Assignment: Please set down word for word every line from the one holding "The width and height of the screenshot is (1036, 753)." to the end of the data below, both included.

(Collected data)
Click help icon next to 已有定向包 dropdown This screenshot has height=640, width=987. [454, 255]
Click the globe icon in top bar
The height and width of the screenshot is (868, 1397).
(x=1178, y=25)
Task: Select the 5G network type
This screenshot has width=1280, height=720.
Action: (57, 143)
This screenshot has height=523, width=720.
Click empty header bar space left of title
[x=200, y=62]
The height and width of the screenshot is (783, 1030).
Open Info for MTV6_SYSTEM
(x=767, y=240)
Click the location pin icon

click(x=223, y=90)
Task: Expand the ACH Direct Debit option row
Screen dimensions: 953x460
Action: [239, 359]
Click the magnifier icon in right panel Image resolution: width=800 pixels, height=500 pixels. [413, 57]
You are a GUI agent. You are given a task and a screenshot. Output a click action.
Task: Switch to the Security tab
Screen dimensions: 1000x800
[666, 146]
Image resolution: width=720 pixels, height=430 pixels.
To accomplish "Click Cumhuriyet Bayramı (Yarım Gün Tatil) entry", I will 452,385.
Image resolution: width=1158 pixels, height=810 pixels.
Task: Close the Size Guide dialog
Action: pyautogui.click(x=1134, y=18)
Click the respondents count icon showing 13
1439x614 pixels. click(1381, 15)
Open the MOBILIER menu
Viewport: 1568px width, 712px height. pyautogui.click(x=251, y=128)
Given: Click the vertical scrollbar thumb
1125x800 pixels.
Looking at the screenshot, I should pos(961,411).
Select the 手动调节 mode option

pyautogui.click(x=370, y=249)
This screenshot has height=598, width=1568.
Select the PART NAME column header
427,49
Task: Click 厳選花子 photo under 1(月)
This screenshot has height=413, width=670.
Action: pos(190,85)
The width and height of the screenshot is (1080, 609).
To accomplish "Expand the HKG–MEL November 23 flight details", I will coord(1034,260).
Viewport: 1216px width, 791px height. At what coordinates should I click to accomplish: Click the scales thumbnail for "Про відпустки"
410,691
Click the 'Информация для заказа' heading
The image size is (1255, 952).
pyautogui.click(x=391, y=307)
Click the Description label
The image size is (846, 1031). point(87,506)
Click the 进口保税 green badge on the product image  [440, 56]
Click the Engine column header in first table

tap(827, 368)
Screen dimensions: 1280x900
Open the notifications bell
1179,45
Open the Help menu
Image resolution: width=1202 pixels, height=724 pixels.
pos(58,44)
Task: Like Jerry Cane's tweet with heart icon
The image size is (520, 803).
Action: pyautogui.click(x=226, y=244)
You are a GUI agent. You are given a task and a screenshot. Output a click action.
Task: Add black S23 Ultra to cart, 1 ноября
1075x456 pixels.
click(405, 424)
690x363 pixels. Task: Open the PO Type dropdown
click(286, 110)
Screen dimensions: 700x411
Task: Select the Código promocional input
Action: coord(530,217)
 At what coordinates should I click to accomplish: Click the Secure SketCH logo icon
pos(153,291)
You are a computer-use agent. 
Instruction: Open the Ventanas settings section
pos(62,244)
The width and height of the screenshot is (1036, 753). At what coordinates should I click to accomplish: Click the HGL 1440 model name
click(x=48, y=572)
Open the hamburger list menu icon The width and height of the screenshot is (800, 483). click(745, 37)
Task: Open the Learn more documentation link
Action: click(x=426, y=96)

Response to the task:
The width and height of the screenshot is (1036, 753). At what coordinates should I click to accomplish: Click the HGL 1440 model name
click(x=48, y=572)
Open the hamburger list menu icon The width and height of the screenshot is (800, 483). click(745, 37)
Task: Open the Learn more documentation link
Action: click(x=426, y=96)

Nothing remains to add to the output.